Leagues of Votann fan outcry
Warhammer 40k fans’ second-favourite hobby is complaining about everything wrong with 40k, and new armies are no exception. Codexes Adeptus Mechanicus, Drukhari, Adeptus Custodes, and Aeldari all received opprobrium shortly after release for their disproportionate power, and in due course were edited with Chapter Approved points changes and balance dataslates.
The mighty Leagues of Votann were memed, reddited and YouTube commented as you’d expect. But, perhaps for the first time in internet history, nerd backlash seems to have achieved something.
A group of at least seven German tournament organisers (TOs) got together and decided they would preemptively exclude the Votann from tournaments until they received an FAQ.
Banning a faction from a tournament isn’t an unprecedented reaction in Europe, as a poster in the (publicly accessible) competitive 40k Discord community ‘Target Priority’ explains (in German – my translation follows):
“I think though, the word ‘ban’ was a bit sensationalist on Reddit & co. The decision to not allow a Codex without an FAQ is neither new nor extreme.
“In the Prague Spring [a 40k tournament] the new Tyranids weren’t allowed on the exact same ground. No FAQ = not in the tournament.
Even the WTC didn’t allow the Chaos Marines Codex: No FAQ = not in the tournament.
“Why no Nids? Why no CSM? Etc. Answer: No few tournaments have done it just like that with Nids and co. and this is no different than the others.
“Clearly, given the problems of the Votann, more tournaments decided to use the ‘No FAQ, No Play’ rule, but insanely new it isn’t.”

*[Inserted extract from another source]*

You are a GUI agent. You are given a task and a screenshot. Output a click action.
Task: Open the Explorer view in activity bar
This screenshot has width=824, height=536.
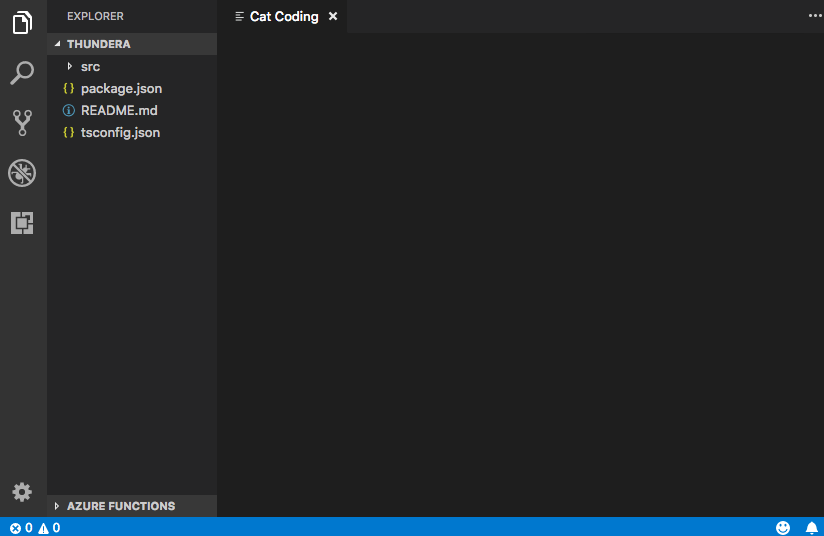coord(22,23)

But, despite the ban not being strictly unprecedented, the message that made it to Reddit and social media gave the impression that the Votann had crossed a new threshold – a codex simply too powerful to ever see the light of day in competitive play.
That story is the one that spread on social media, and it may be the power of that story – rather than the actual bans in the German tournaments – that had the impact on Games Workshop.

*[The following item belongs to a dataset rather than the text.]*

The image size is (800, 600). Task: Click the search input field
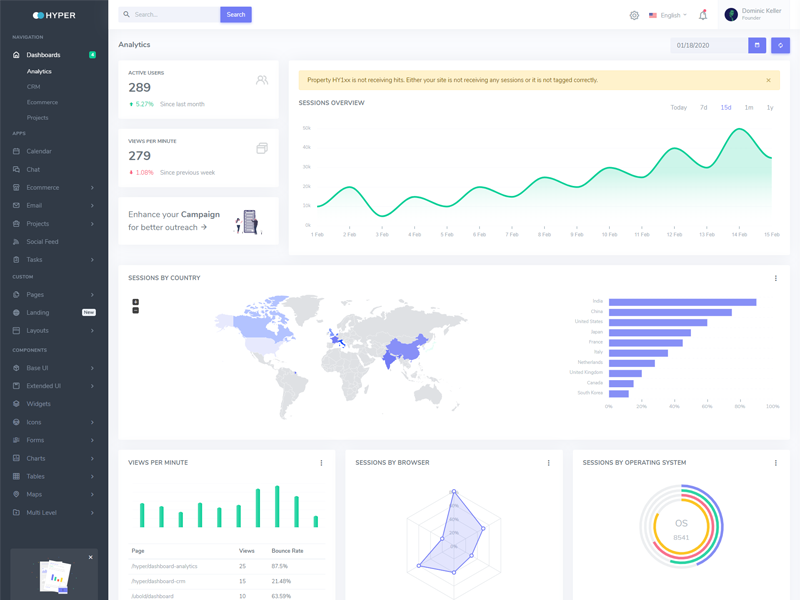170,15
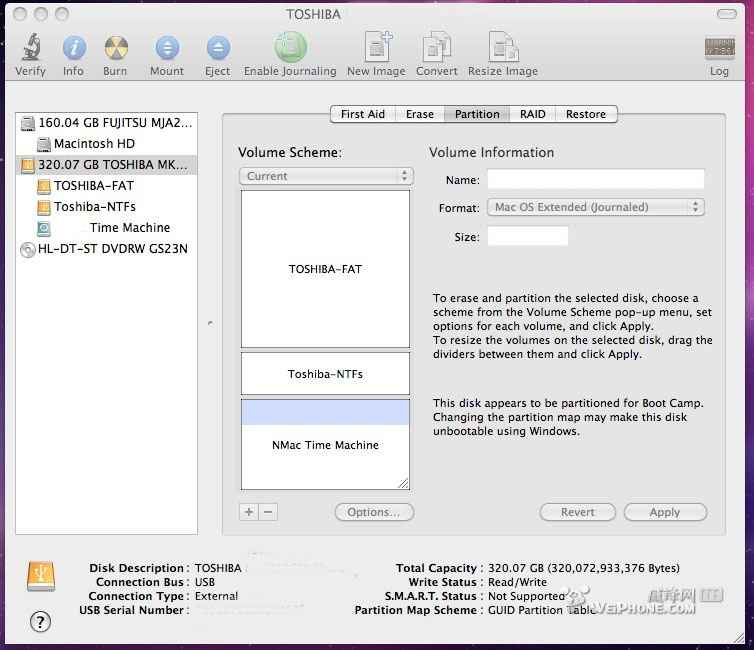Switch to the Erase tab
The width and height of the screenshot is (754, 650).
pyautogui.click(x=419, y=114)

What does the Votann nerf mean for the game?
Codexes releasing with unusable information isn’t new for 40k – the vehicle rules in the game’s first edition Rogue Trader were so incomprehensible that they had to be overhauled in the Vehicle Manual.
But, while wargamers accept a certain level of change in their rulebooks, it never feels good to watch a luxury codex turn into a folder for various FAQ printouts.
Day one updates also put a barrier up around the game. While most people have access to the internet, not everyone will be as tuned into the day-to-day changes in 40k. 40k’s release schedule of expansions is packed already, and FAQs add another layer of information that players must digest to engage with the scene.
The sense of winning a ‘victory’ over GW by securing a rapid FAQ may also be unhealthy. The relationship between fans and GW is profit-driven, but it’s not adversarial – no matter how much it can feel like that when the company makes a decision we don’t enjoy.
The videogame industry is rife with examples of fans sending abuse to developers because they feel entitled to control over their product, and it would be awful to see that extend into the 40k community.
The fact remains that the Leagues of Votann codex was over-tuned and the models under-costed. Letting them out into the wild in that form would result in a monotonous tournament environment and a spate of extremely un-fun games for any casual players luckless enough to run into them.
A change now seems better than a change later, but – for good or ill – we may soon be looking back on this as a turning point in how GW relates to the community and deals with rules in its games.